# Sono la stilista di me stessa



## elielly

sono la stilista di me stessa


----------



## Corsicum

Sans contexte, au sens propre : _Je suis ma(mon) propre styliste = Je suis la(le) styliste de moi même = Je ne me fis qu’à mes goûts. __
_


----------



## elielly

Corsicum said:


> Sans contexte, au sens propre : _Je suis ma(mon) propre styliste = Je suis la(le) styliste de moi même = Je ne me fis qu’à mes goûts. _


merci, je pense que choisirai la deuxième


----------



## Corsicum

Tu as raison, il y a un petit air personnel « Italien » …ton style personnel, la « _griffe linguistique de toi même_ »


----------



## itka

> je pense que choisirai la deuxième


D'un point de vue français, tu aurais tort...
"Je suis la styliste de moi-même" n'est pas une phrase correcte grammaticalement.
Il faudrait dire : _"Je suis ma propre styliste"_
_"Je ne me fie qu'à mes goûts"_... soit, mais ce n'est pas la traduction, c'est une interprétation de ta phrase.

Maintenant, rien ne t'empêche de choisir une phrase incorrecte si elle exprime l'idée que tu veux rendre et si tu cherches l'originalité... Tout dépend de l'usage que tu veux faire de cette phrase.

Je ne mesure pas bien à quel point la phrase italienne est elle-même "déviante" par rapport à "Sono la mia propria stilista".


----------



## Corsicum

Merci Itka pour ton intervention.

Pour moi «_me stessa_ » « _moi-même_ » n’ont pas la même saveur que « _propre _». 

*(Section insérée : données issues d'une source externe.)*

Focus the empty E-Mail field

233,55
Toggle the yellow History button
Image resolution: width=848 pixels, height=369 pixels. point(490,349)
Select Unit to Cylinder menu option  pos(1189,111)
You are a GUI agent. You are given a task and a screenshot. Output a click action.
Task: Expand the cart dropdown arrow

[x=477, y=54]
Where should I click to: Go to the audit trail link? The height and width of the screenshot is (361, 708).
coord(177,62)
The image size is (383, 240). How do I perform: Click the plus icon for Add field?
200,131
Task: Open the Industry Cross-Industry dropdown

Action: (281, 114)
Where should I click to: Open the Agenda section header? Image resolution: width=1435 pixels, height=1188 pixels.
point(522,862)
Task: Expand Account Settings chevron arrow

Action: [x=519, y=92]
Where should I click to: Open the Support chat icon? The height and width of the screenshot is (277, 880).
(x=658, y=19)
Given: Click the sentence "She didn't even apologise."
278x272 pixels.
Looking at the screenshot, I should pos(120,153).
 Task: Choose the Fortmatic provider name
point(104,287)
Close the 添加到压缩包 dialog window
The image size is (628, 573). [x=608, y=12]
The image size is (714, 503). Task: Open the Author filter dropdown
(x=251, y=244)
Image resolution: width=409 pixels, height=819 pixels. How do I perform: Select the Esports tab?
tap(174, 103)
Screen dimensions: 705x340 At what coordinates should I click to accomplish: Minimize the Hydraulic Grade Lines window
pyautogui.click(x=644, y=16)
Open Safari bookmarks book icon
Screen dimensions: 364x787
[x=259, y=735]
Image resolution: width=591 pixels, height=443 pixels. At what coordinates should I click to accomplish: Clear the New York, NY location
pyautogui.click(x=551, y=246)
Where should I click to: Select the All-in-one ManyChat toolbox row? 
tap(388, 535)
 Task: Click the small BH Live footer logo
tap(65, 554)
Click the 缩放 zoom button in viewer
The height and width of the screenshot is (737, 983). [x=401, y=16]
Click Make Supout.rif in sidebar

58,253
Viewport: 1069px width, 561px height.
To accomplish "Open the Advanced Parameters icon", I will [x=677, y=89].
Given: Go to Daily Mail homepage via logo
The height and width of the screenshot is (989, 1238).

Mais pour contourner ou atténuer l’incorrection on pourrait peut être écrire de façon humoristique en montrant que l'on sait que l'écriture n'est pas correcte :
_Je suis la styliste de_ «_ Moimême_ » …si "_moi-même_" devient un nom _Madame Moimême_
Ou bien hybride :
_Je suis ma propre styliste, pour « moi-même »_


----------



## matoupaschat

Pour être fidèle à l'original et soucieux de la grammaire française, je proposerais bien : "Ma styliste, ... c'est moi" ou quelque chose de ce genre-là .
Tanti saluti dal Belgio .


----------